A context window is the amount of text a large language model can process at once — the entirety of what it can "see" when generating a response. Everything outside that window simply does not exist to the model. There is no hard drive where your previous conversations live, no database of facts about you accumulating over time. Each interaction begins, in a meaningful sense, from nothing.

The architecture of amnesia

The transformer architecture that powers models like GPT and Claude processes text through a mechanism called attention, which allows every word in the input to relate to every other word. This is computationally expensive — the cost scales quadratically with the length of the input. A context window of 100,000 tokens is not merely twice as demanding as one of 50,000; it requires roughly four times the computation.

This creates hard engineering tradeoffs. Larger windows mean slower responses and higher costs. The companies building these systems have expanded context windows dramatically over the past few years, from a few thousand tokens to hundreds of thousands. But even the largest windows are finite, and the model's ability to attend to information degrades toward the edges.

Researchers have documented a phenomenon called "lost in the middle," where models reliably recall information placed at the beginning or end of their context window but struggle with material buried in between. The window is not a perfect memory even within its bounds.

The illusion of continuity

What makes this constraint particularly confusing for users is how successfully it is hidden. When you chat with an AI assistant, the interface often simulates continuity by quietly feeding previous messages back into each new prompt. The model is not remembering your earlier exchange; it is being shown a transcript of it, consuming context window space in the process.

This is why conversations with AI assistants sometimes degrade in quality over extended sessions. As the transcript grows, older material gets truncated or summarized to fit within limits. The assistant that seemed so sharp an hour ago is now working with a compressed, lossy version of your interaction.

Some systems attempt workarounds: storing summaries of past conversations, retrieving relevant snippets from databases, or maintaining explicit user profiles. These approaches help, but they are fundamentally different from how human memory works. They are search and retrieval, not retention.
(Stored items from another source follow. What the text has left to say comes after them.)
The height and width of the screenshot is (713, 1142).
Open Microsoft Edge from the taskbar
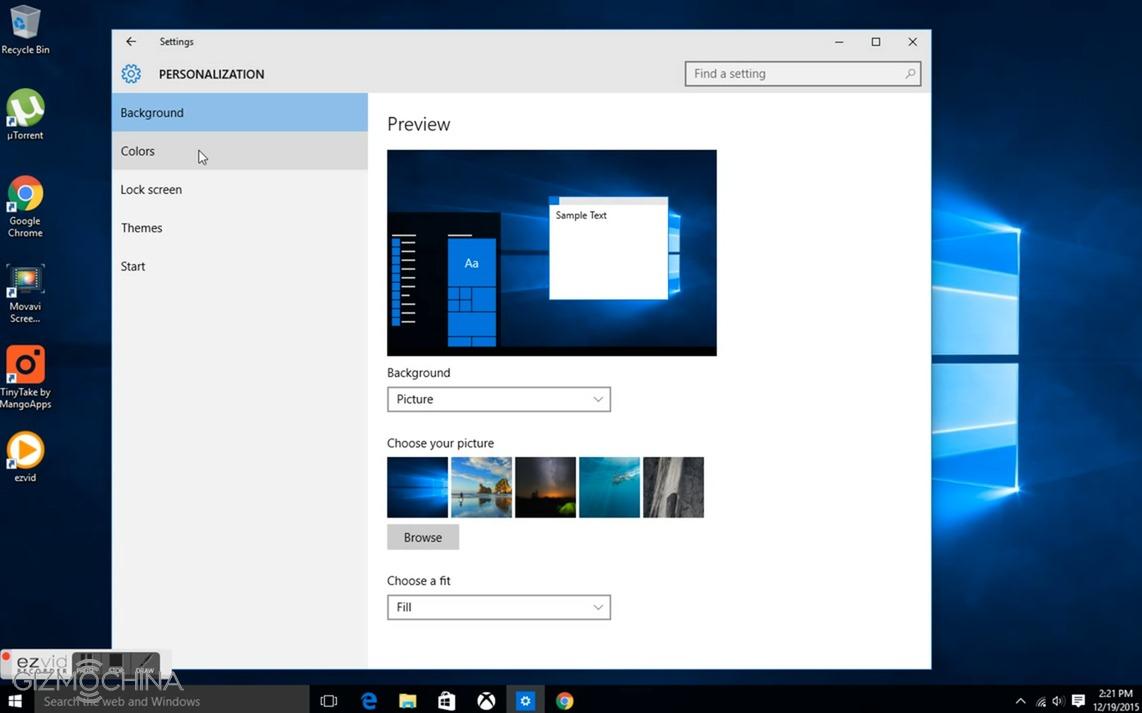tap(369, 701)
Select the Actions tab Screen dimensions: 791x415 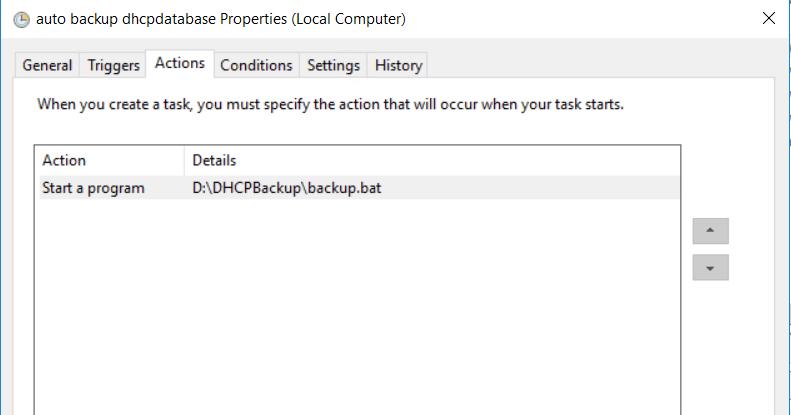tap(180, 63)
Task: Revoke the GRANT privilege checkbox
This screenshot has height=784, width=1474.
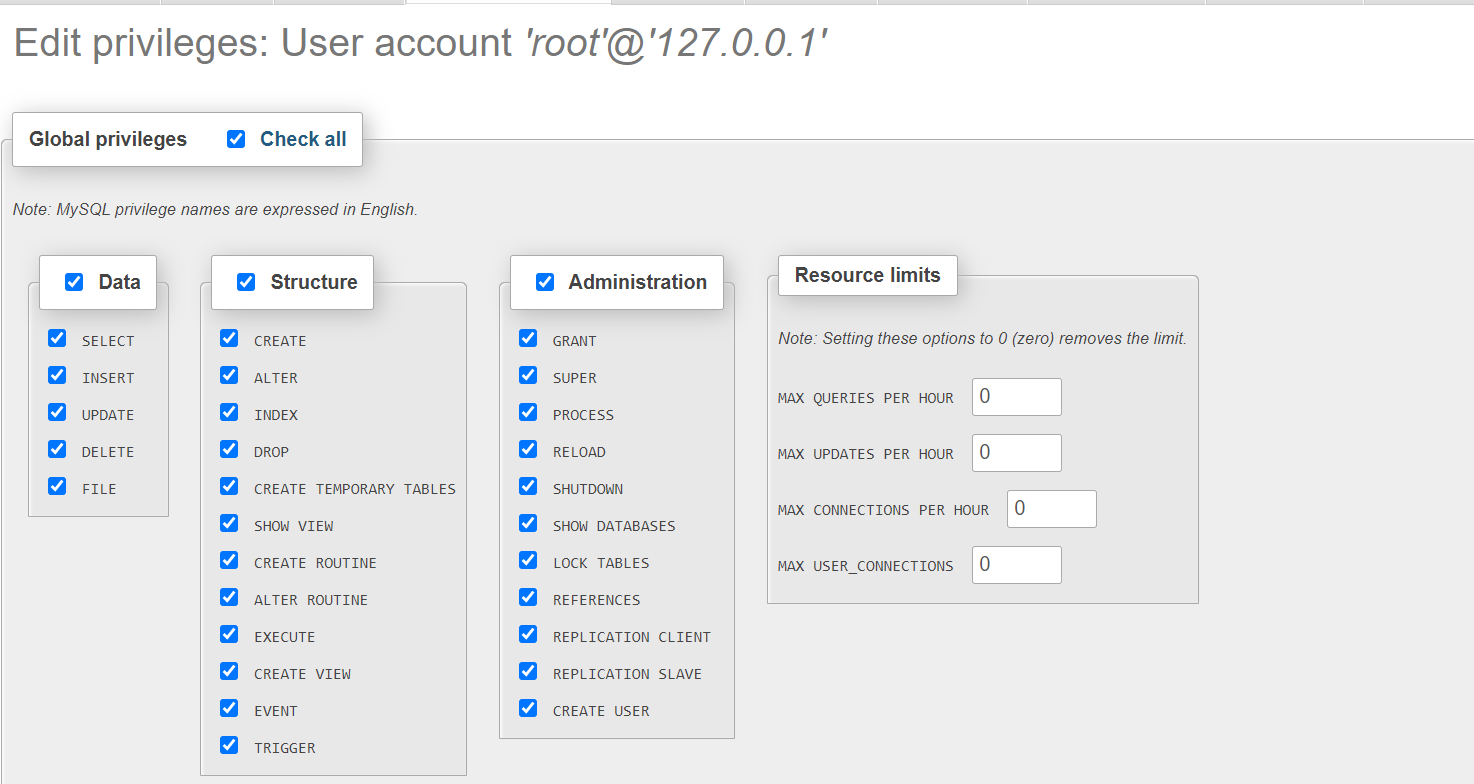Action: [x=528, y=338]
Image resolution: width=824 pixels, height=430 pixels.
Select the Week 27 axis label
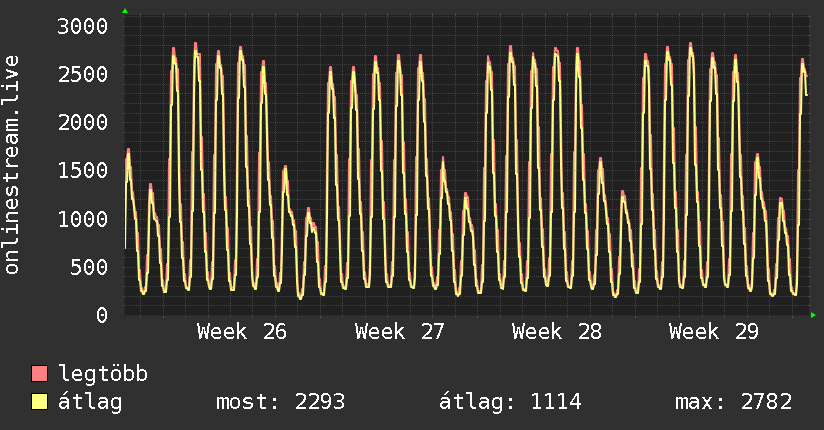(x=399, y=332)
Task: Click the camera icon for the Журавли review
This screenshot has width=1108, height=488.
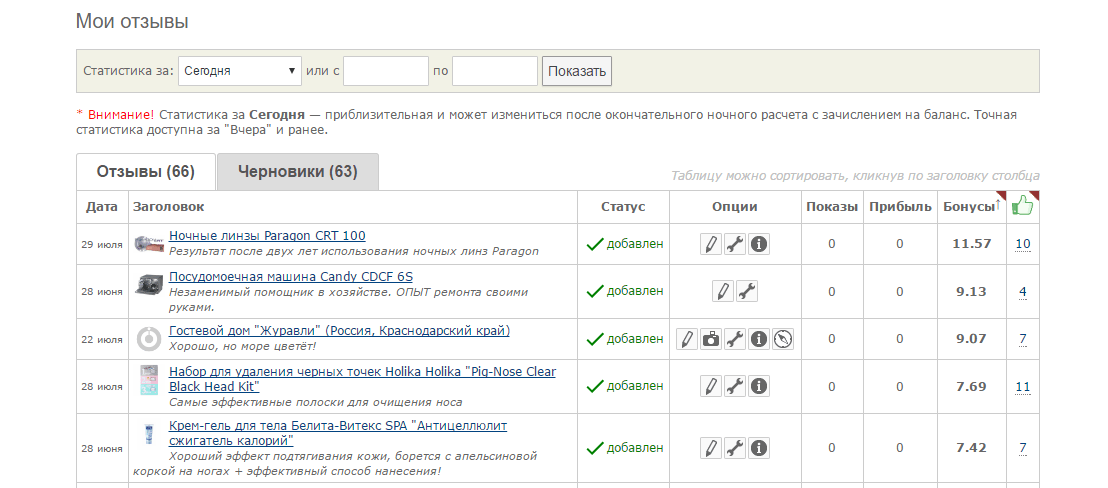Action: coord(711,339)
Why this matters for how you use AI

Understanding context windows changes how you should interact with these systems. Providing relevant information at the start of a conversation matters more than assuming the model "knows" you. Restating key constraints when asking follow-up questions is not redundant; it is compensating for architectural reality.

It also explains why AI assistants excel at certain tasks and struggle with others. Analyzing a single document that fits within the window? Excellent. Maintaining coherent understanding across a months-long project with thousands of pages of accumulated context? Fundamentally limited by design.

The companies building these systems are racing to expand windows and improve retrieval mechanisms. But the core constraint — that attention is finite and expensive — is unlikely to disappear. It is baked into the mathematics.

Our take

The context window is not a temporary limitation waiting to be engineered away; it is a defining characteristic of how current AI systems process information. Users who understand this will get better results and feel less frustrated. The chatbot that forgot your name is not being rude. It never knew your name in the first place — it only ever saw it written down, briefly, before the page was turned.